NOURRIR, se dit aussi en parlant des pays qui abondent en vivres, qui en fournissent aux autres, ou des rivieres qui servent à les y transporter. La Seine & la Marne nourrissent Paris ; la Beauce le nourrit de grains. Le Berry est sec, il n'a de bleds que pour se nourrir. On dit aussi, que l'Afrique nourrit des monstres ; que la mer nourrit des baleines, &c.

NOURRIR, se dit figurement en choses morales, L'esprit de l'homme est si foible, qu'il se nourrit d'imaginations, de fumée, de vaines esperances. L'amour se nourrit, s'entretient par des faveurs. Cette maison nourrit une haine immortelle contre celle-là. Le motif qu'on met dans toutes les transactions est pour nourrir paix & amitié entre les parties.

NOURRIR, signifie encore, eslever, instruire.
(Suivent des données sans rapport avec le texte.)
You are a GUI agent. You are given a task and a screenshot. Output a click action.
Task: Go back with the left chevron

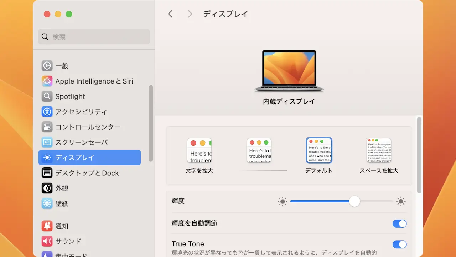(x=170, y=14)
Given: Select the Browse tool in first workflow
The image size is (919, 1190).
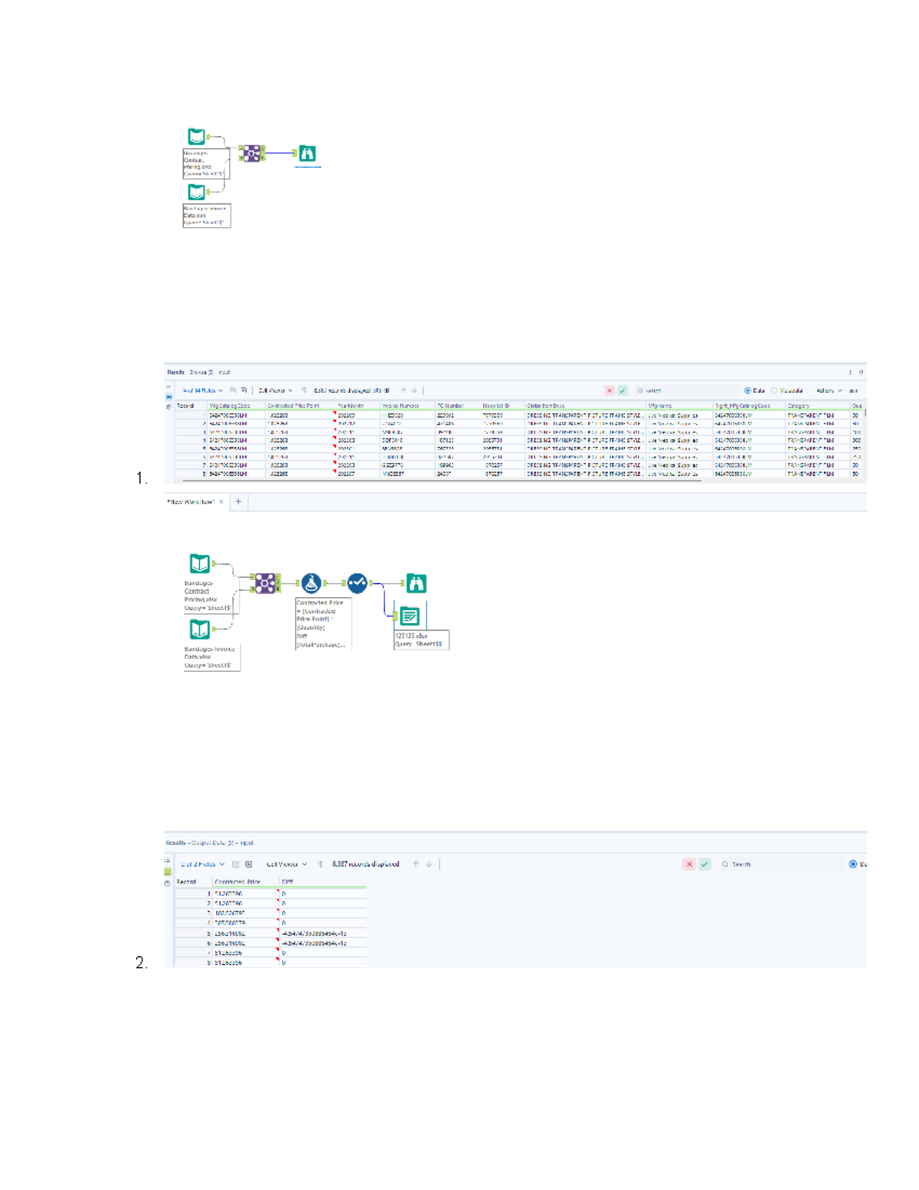Looking at the screenshot, I should pyautogui.click(x=307, y=153).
Il faut nourrir les enfans dans la crainte de Dieu, dans l'amour des lettres & de la vertu. Ce Gentilhomme a esté bien eslevé, bien nourry, il a esté nourry à la Cour ; il a toûjours esté nourry à la guerre, aux armes, à l'estude. Il a esté nourri Page chez un tel Seigneur.
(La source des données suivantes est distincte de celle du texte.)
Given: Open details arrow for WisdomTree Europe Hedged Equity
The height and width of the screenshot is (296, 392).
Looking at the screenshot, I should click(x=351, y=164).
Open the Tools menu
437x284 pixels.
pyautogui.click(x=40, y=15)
NOURRIR, se dit proverbialement en ces phrases, une besace bien promenée nourrit son maistre. On dit en ce même sens, il n'y a point si petit mestier qui ne nourrisse son maistre. On dit aussi à celuy qui bat un enfant, qu'il n'a pas envie de le nourrir. On dit aussi, qu'on a nourry un Serpent dans son sein, quand on a eslevé un ingrat, qui rend le mal pour le bien, qui tasche à perdre son bienfaiteur.